> **What to produce**: Only lines with the string "screenshot" are wanted. Pull them out of the data.

> **Data in this exercise**:

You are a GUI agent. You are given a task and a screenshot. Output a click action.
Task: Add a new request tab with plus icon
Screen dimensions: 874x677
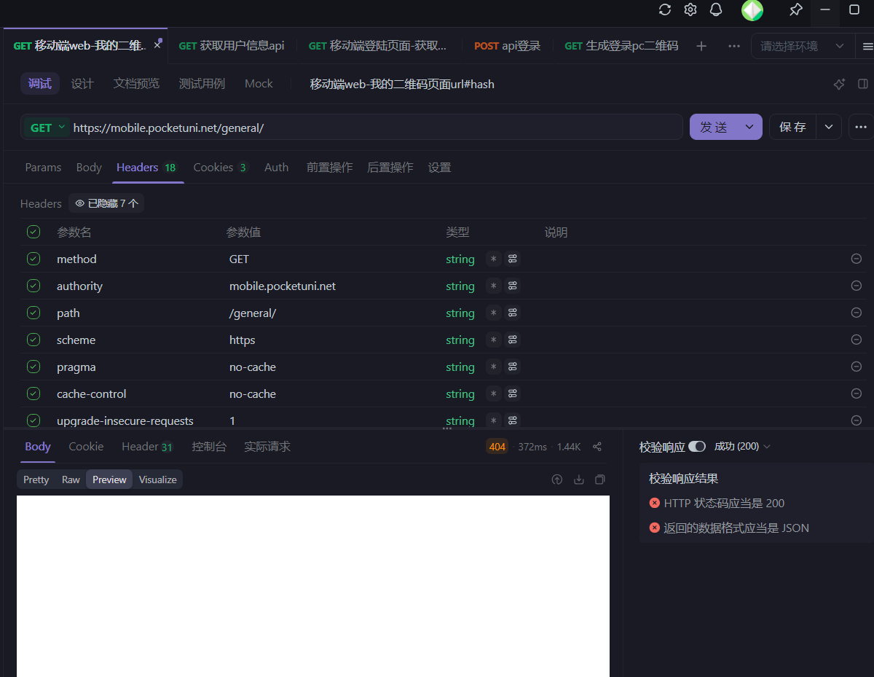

--

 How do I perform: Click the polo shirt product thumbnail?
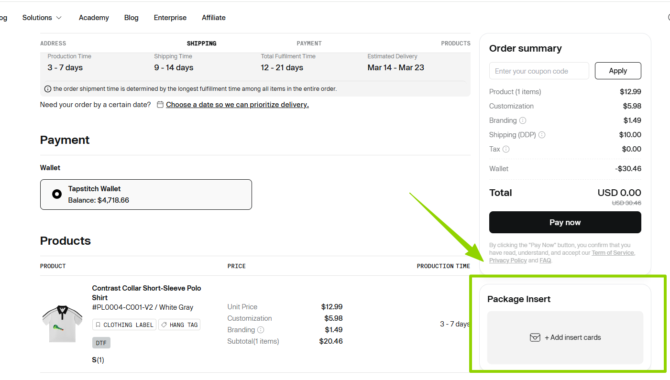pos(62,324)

* * *

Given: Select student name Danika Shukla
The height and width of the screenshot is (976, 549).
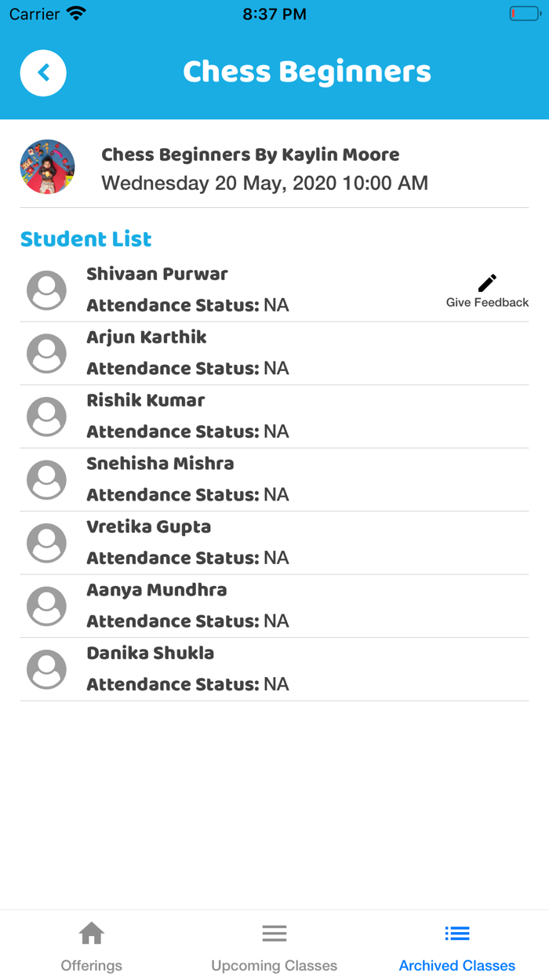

> **Solution to the problem**:
You are a GUI agent. You are given a task and a screenshot. Output a click action.
The height and width of the screenshot is (976, 549).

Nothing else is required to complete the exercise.